# [YOUR GOAL]
All of the data is to be written out again exactly, without the pictures.

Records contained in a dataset
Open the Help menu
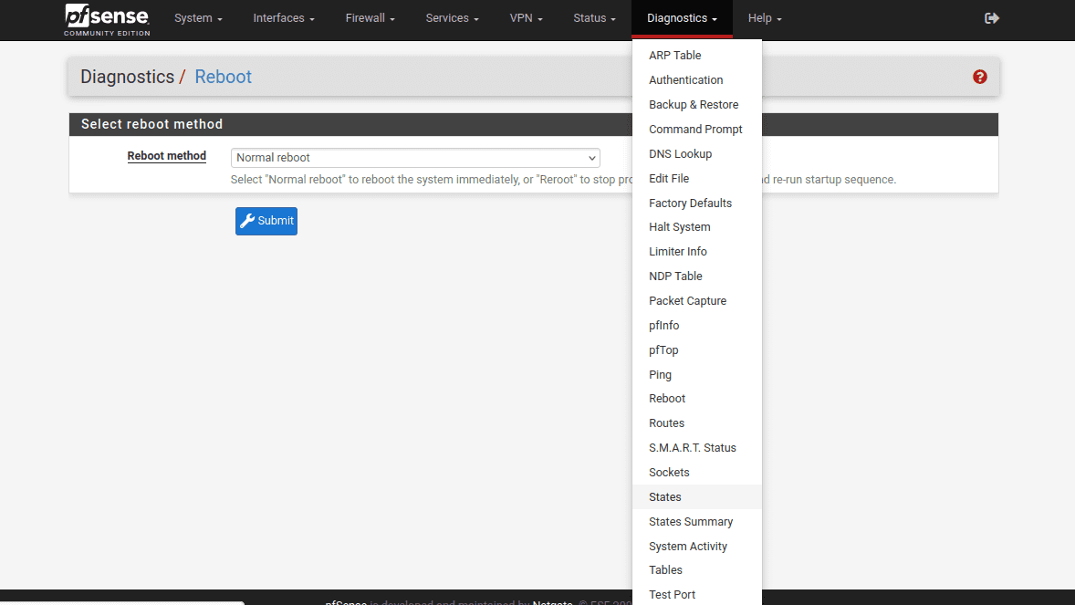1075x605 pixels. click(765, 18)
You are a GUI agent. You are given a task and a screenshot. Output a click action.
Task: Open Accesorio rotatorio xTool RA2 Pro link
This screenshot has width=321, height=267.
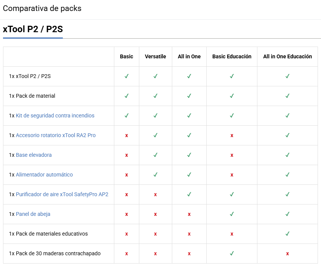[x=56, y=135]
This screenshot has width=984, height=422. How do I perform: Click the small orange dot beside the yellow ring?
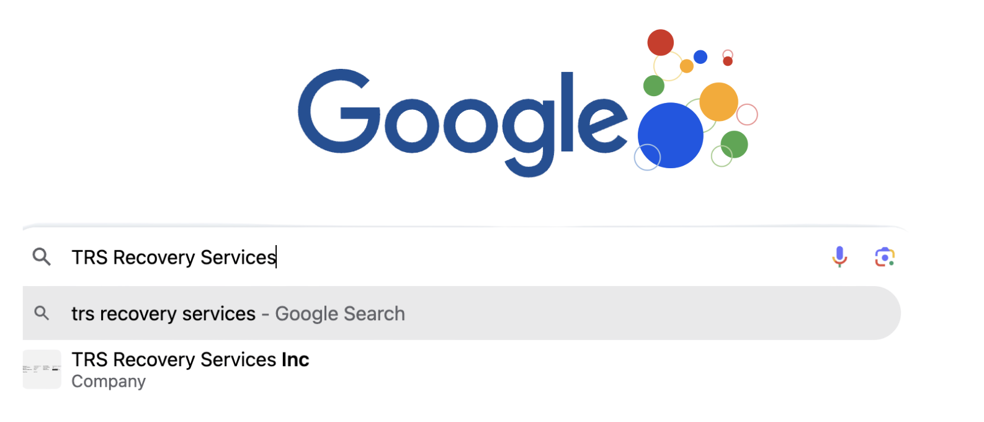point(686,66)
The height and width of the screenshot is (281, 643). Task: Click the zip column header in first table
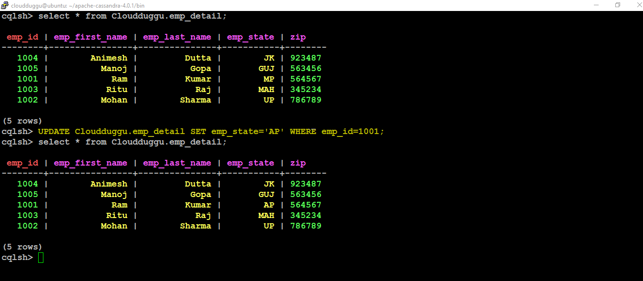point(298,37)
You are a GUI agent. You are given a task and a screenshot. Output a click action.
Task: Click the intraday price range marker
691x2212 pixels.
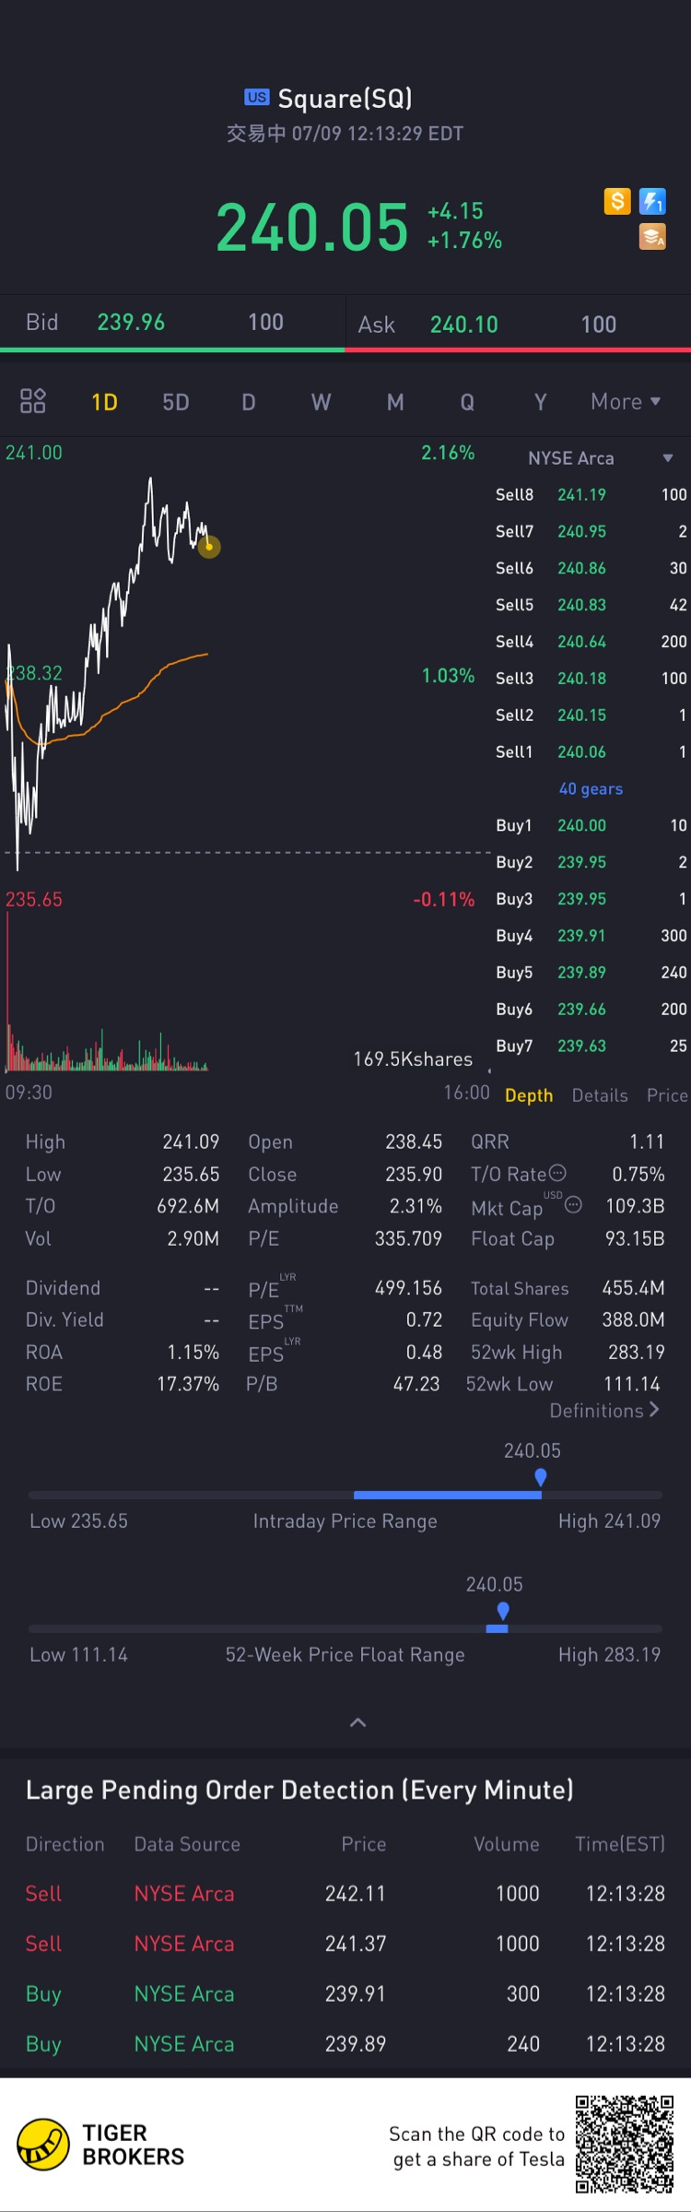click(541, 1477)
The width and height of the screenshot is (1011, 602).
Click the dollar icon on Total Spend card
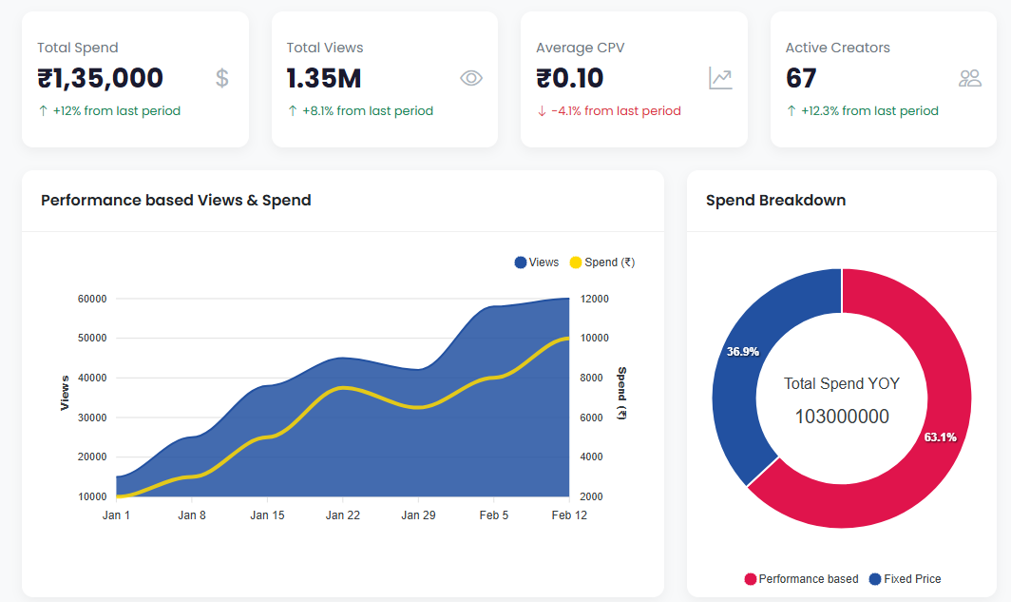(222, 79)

# [RESULT OF THIS TASK]
Open the Help menu
1075x605 pixels. click(765, 18)
You are a GUI agent. You are given a task and a screenshot. Output a click action.
Task: Open Accesorio rotatorio xTool RA2 Pro link
This screenshot has width=321, height=267.
[x=56, y=135]
This screenshot has width=984, height=422. How do I perform: Click the small orange dot beside the yellow ring?
point(686,66)
The height and width of the screenshot is (281, 643). Task: Click the zip column header in first table
point(298,37)
You are a GUI agent. You are given a task and a screenshot. Output a click action.
Task: Click the intraday price range marker
691x2212 pixels.
click(541, 1477)
The width and height of the screenshot is (1011, 602).
Click the dollar icon on Total Spend card
(222, 79)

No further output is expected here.